韓国人の名前はどうやって読めばいいのか問題

Photo from Sydney International Piano Competition

シドニー国際コンクール2023の結果が出ました。韓国人が優勝です。おめでとうおめでとう。お名前はJeonghwan Kim。ふむ。もう一回書きますね。Jeonghwan Kimです。あなた、読める?わたし読めない。キムは読めます。でもJeonghwanが読めない。

Jeonghwan KimSydney International Piano Competition
https://www.pianoplus.com.au/profiles/jeonghwan-kim/

コンクール公式サイトを見ますと、仙台国際で4位に入っている人だということがわかりました。そこで仙台国際コンクールサイトに行き、ジョンファン・キムと読むようだぞということがわかり安堵しました。

いやはや韓国語のスペルの難しさよ。これ見て、下はぜんぶ有名な韓国のピアニストのお名前とそのスペルです。

チョ・ソンジン=Seong-Jin Cho
チョン・ミョンフン=Myung-whun Chung
キム・ソヌク=Sunwook Kim
ソン・ヨルム=Yeol Eum Son
ソヌ・イェゴン=Yekwon Sunwoo
クン=ウー・パイク=Kun Woo Paik

読めます?読めないでしょう?韓国出身の方に聞かないと読み方わからないんですよ。面白い。なお、最後のクン=ウー・パイクはその昔、最初にカナを振った人がローマ字読みさせちゃったのが定着しているのであって、本来はペク・コヌと読むらしいんです。はい。

いやむしろこれ、クン=ウー・パイクの方がクールに響くと感じるのは私だけでしょうか。もうクン=ウー・パイクで定着もしてるからそのまま行きましょうっていうことだと思うんですよ。いや、世の中ルッキズムという言葉が最近取り沙汰されていますけれど、名前の響きもオリジナルに近づけるべき、なのでしょうか。そうなのでしょうきっと。

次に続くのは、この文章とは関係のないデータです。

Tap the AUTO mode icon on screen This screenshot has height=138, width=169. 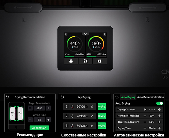(85, 61)

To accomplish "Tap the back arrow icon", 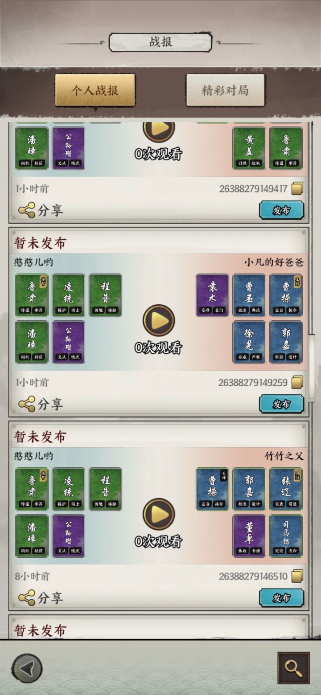I will click(27, 668).
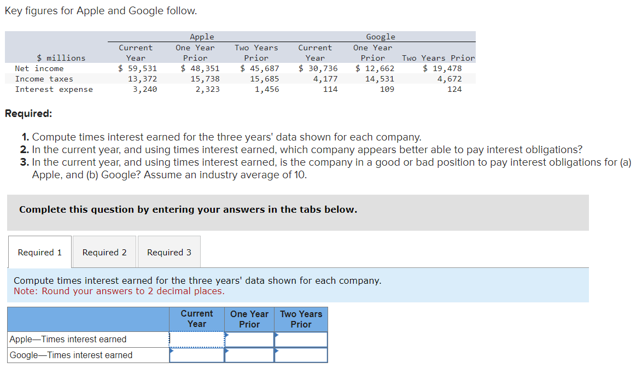Viewport: 642px width, 374px height.
Task: Click the Two Years Prior column header
Action: [301, 319]
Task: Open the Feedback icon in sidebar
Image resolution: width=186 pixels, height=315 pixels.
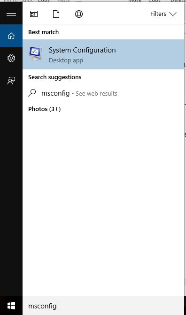Action: pos(11,81)
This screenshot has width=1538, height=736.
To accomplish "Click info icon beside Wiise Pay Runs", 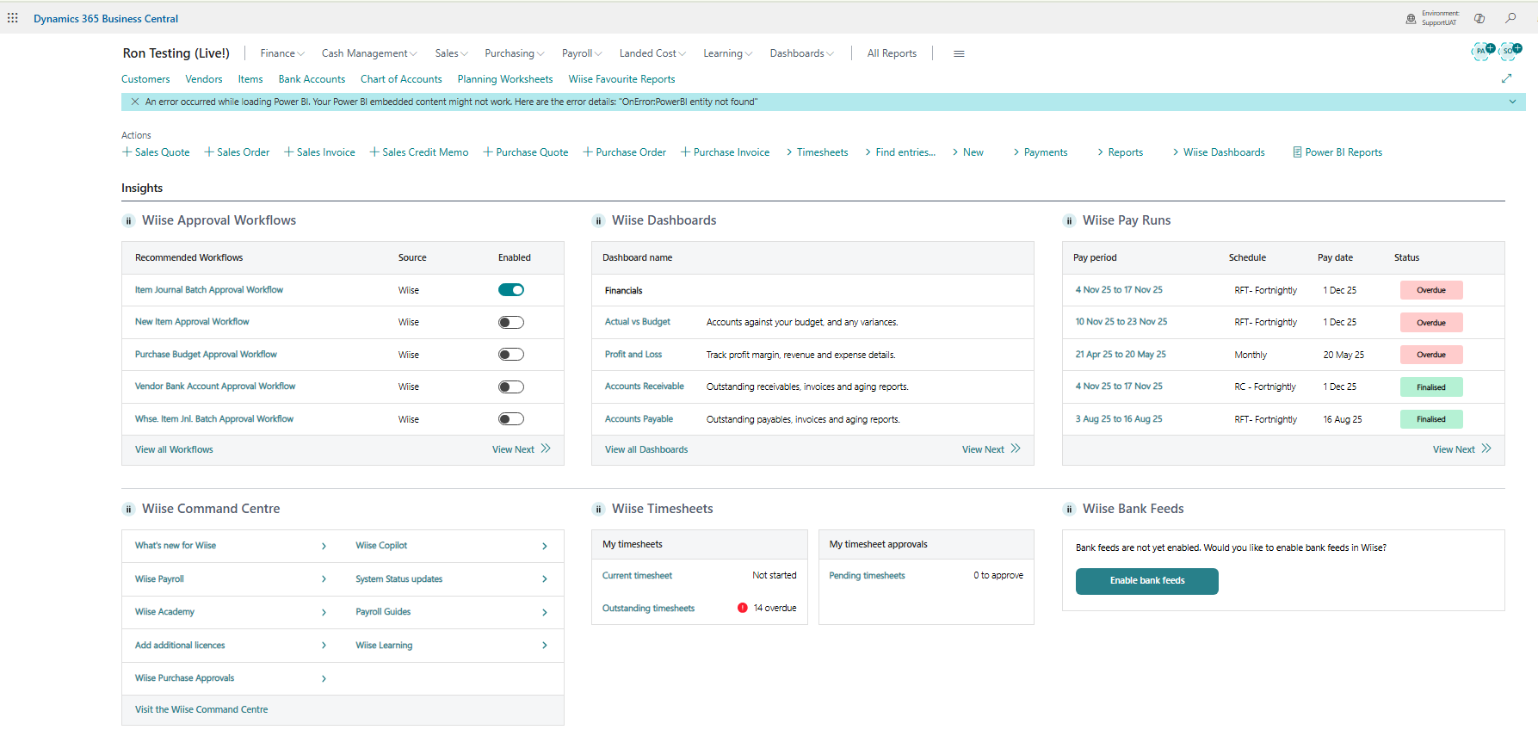I will (x=1069, y=221).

とはいえ「名前の読める読めない」問題はなかなか簡単にはいかぬ難問なんですよ。原理主義的な方々は「元の言語にもっとも近いカナ表記をすべき」と言われるのですが、そしてそれは判らぬ事でもないのですが、それによって奇天烈なカナが振られることになると「その名前が憶えて頂けん」ということにもなりがちなんですよ。もっと言うと、そのアーティストの売れ行きを左右するわけ。わりとゆゆしきことです。アーティストは「名前を憶えて貰ってなんぼ」ですから。

名前はその人の顔ですので、ちゃんと誤りのないようにしたいとは思うものの、そうも簡単にはいかないんです。シュベーと言われても、モザーと言われても私たちには理解が困難ではありますが、フランス人にとってみたら自分たちの普段の言葉でもっとも読みやすい=憶えて貰いやすい名前の方がよかったりするんですよ。なおシューベルトとモーツァルトのことです。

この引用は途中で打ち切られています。